**YOUR GOAL**
Please return every line in the entries below with the word "computer" in it.

**DATA SHOWN**
---+---

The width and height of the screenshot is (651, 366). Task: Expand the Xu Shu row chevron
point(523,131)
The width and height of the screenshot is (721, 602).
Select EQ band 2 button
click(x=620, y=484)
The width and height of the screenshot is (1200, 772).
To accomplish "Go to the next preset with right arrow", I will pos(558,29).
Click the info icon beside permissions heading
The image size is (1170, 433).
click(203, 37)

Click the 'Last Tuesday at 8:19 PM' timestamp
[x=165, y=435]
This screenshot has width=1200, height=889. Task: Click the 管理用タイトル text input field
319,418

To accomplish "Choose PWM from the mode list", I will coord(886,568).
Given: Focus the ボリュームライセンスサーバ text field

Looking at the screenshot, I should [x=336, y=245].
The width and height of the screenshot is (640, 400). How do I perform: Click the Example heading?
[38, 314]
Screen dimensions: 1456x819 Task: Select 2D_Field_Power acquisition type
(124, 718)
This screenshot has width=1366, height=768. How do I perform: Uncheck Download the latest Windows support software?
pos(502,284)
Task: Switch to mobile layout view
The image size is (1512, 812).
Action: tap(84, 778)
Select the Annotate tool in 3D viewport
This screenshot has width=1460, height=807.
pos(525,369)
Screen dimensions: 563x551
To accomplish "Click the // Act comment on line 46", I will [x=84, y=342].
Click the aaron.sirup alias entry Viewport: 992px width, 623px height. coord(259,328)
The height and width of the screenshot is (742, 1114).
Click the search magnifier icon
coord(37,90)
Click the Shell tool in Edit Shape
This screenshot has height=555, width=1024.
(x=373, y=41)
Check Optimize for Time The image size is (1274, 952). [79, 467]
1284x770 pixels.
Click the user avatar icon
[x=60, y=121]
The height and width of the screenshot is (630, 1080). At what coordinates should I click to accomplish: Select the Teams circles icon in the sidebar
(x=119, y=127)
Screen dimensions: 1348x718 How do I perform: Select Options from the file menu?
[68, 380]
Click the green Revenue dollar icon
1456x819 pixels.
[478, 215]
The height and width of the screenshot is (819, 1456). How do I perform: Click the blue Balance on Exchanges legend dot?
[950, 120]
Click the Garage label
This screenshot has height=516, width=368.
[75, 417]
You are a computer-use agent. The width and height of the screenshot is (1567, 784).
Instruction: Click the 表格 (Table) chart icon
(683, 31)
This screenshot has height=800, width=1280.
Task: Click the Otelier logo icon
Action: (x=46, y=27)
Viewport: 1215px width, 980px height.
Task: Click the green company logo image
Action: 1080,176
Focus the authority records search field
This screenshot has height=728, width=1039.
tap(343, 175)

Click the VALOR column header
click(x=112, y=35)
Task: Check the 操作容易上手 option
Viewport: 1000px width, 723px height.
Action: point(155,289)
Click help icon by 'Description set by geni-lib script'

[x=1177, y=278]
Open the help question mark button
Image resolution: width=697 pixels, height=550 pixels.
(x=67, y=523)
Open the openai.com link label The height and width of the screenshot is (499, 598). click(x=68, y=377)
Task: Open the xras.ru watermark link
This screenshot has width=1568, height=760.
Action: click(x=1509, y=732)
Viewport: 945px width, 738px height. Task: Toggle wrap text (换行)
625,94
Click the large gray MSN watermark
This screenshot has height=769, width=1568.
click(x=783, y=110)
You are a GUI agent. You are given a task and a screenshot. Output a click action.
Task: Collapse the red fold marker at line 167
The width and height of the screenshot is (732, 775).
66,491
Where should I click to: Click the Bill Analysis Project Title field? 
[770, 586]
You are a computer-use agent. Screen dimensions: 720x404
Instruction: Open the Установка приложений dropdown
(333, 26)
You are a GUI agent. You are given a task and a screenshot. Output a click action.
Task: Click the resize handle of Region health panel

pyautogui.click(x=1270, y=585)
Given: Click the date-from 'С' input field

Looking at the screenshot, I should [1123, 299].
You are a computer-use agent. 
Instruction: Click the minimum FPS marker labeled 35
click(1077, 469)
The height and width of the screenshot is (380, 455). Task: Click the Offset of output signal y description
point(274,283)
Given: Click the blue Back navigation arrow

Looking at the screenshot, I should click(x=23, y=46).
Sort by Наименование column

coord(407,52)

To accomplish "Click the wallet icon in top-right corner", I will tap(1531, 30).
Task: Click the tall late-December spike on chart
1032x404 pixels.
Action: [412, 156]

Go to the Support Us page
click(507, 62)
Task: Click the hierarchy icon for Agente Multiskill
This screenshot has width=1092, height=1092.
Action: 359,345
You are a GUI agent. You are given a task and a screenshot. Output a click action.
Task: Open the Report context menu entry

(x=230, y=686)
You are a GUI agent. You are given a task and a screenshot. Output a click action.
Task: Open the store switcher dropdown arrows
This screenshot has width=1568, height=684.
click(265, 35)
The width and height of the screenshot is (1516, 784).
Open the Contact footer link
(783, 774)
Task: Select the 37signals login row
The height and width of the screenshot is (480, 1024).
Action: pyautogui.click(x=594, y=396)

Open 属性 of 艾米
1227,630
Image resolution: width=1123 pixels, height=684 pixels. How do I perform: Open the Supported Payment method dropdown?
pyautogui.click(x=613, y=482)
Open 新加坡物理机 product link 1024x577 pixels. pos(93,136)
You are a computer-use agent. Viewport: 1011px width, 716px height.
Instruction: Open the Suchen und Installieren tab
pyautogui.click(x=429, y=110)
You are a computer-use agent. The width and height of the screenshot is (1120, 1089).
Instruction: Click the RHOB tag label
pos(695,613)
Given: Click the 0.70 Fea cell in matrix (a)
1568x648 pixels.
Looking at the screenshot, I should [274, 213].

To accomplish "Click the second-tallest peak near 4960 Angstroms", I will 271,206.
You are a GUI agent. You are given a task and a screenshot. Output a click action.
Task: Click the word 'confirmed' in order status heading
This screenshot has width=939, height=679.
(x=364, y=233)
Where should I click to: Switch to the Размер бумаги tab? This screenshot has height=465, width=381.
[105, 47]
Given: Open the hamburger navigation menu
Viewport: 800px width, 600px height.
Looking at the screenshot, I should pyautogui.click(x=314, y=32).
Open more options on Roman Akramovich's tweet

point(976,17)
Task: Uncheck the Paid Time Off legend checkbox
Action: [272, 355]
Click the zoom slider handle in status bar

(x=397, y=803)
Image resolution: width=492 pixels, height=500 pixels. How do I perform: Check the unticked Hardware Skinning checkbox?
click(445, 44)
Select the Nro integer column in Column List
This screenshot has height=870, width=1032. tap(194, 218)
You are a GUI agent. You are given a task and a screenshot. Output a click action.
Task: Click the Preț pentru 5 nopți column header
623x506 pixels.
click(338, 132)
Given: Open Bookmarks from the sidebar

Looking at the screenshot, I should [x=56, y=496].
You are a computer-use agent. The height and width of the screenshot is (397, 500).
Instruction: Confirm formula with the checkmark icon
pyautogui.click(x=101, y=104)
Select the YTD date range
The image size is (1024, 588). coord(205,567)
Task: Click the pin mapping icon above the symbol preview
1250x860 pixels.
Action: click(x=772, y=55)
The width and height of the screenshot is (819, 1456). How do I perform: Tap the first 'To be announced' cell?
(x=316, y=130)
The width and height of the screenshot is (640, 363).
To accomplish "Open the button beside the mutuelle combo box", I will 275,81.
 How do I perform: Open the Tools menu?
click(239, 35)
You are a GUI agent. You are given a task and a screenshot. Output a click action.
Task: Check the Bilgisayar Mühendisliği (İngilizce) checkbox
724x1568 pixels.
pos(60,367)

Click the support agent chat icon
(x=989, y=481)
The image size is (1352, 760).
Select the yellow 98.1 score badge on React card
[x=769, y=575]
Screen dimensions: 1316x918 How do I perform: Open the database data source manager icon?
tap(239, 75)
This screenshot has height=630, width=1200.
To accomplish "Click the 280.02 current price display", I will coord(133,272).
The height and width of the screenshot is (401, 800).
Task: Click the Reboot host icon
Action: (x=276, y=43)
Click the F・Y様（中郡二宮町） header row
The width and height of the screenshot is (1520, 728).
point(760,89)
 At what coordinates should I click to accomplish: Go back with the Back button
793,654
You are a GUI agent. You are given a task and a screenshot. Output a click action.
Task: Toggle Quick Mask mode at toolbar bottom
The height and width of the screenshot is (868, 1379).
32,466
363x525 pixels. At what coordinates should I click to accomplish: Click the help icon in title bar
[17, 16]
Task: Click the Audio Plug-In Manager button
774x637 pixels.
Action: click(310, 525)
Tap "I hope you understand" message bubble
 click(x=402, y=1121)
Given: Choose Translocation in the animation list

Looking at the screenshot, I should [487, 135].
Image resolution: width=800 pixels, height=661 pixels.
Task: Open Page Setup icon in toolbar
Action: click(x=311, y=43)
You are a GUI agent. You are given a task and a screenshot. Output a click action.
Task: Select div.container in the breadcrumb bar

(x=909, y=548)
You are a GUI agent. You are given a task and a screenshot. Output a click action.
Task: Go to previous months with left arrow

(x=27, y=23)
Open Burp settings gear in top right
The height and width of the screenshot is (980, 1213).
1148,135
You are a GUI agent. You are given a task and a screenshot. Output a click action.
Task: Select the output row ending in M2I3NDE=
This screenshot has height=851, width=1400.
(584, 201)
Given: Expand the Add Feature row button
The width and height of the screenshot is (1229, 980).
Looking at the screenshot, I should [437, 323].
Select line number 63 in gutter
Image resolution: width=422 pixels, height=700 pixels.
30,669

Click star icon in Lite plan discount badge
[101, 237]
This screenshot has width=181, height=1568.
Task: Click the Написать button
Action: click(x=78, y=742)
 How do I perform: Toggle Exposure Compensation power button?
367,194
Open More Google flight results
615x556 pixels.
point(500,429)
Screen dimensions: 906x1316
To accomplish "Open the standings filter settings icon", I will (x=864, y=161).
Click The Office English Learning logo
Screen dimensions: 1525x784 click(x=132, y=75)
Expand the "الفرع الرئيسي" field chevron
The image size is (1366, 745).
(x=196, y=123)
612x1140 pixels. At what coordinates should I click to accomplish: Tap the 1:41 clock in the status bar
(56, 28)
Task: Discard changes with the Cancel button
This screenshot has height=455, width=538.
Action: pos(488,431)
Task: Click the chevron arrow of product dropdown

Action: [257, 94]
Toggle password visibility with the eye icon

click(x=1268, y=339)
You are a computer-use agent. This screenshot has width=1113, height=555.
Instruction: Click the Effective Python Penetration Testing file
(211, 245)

---+---

**YOUR SOLUTION**
You are a computer-use agent. The width and height of the screenshot is (1567, 784).
You are a computer-use agent. Screen dimensions: 720x404
You are a computer-use agent. 
You are a computer-use agent. Viewport: 1011px width, 716px height.
You are a computer-use agent. The width and height of the screenshot is (1120, 1089).
You are a computer-use agent. The height and width of the screenshot is (397, 500).
You are a computer-use agent. This screenshot has width=1113, height=555.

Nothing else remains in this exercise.